Task to carry out: For the material below, count each line where the string "link" appears, then return the total alone.

==== Data extract

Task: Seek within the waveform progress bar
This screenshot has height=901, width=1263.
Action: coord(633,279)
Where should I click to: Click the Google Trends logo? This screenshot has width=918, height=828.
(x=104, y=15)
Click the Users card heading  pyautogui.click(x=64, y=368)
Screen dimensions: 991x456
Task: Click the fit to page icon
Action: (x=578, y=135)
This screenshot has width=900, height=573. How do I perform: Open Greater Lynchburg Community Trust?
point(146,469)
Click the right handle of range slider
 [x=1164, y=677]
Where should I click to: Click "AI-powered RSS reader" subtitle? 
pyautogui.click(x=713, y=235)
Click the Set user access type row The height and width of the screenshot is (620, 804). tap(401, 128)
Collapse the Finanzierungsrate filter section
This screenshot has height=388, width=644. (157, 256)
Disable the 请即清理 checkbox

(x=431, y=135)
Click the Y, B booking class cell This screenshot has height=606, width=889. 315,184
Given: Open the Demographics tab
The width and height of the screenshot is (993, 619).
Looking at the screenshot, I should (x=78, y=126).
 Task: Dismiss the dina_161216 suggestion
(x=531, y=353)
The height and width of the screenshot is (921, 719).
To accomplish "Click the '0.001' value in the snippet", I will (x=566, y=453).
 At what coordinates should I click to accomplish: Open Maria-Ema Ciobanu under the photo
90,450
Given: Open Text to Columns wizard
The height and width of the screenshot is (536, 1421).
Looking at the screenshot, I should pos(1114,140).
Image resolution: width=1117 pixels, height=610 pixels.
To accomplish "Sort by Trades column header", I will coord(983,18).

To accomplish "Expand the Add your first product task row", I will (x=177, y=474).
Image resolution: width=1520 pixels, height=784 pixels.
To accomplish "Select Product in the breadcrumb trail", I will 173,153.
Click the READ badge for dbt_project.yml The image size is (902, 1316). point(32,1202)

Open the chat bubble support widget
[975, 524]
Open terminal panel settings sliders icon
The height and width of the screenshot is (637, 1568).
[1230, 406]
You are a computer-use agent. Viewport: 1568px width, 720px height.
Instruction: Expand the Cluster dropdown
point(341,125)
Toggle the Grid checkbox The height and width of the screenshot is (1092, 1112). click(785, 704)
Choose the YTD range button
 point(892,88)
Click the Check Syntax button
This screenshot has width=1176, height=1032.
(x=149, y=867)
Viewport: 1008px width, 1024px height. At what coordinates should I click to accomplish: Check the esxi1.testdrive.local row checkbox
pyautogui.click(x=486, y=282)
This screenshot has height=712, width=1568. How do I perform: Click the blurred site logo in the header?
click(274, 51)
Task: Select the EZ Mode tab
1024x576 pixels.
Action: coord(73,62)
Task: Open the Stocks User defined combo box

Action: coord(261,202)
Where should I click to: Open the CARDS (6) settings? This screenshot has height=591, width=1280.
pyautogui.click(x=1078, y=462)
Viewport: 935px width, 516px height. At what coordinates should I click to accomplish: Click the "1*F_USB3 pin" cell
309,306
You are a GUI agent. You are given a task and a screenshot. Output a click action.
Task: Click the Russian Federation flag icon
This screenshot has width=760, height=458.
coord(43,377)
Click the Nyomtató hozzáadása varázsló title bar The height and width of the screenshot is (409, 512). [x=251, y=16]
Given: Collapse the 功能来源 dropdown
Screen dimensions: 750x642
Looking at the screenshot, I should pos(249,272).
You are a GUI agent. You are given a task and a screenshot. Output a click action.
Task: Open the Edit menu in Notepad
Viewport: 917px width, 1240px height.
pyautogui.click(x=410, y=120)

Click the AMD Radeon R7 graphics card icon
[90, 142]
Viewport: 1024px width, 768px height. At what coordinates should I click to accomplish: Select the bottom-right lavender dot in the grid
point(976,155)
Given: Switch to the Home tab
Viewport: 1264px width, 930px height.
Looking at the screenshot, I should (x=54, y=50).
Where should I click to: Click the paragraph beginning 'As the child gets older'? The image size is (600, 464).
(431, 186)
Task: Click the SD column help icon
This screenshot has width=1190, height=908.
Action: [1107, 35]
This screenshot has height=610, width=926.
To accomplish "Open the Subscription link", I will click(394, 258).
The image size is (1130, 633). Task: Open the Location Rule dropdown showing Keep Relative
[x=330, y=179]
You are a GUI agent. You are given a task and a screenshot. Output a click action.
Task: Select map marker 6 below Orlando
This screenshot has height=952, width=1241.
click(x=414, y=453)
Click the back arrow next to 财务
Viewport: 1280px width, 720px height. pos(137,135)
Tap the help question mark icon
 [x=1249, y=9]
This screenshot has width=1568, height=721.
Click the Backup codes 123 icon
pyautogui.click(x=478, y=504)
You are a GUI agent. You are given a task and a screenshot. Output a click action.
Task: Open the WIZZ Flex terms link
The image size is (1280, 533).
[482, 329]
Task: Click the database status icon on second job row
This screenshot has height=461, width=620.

========

Result: 2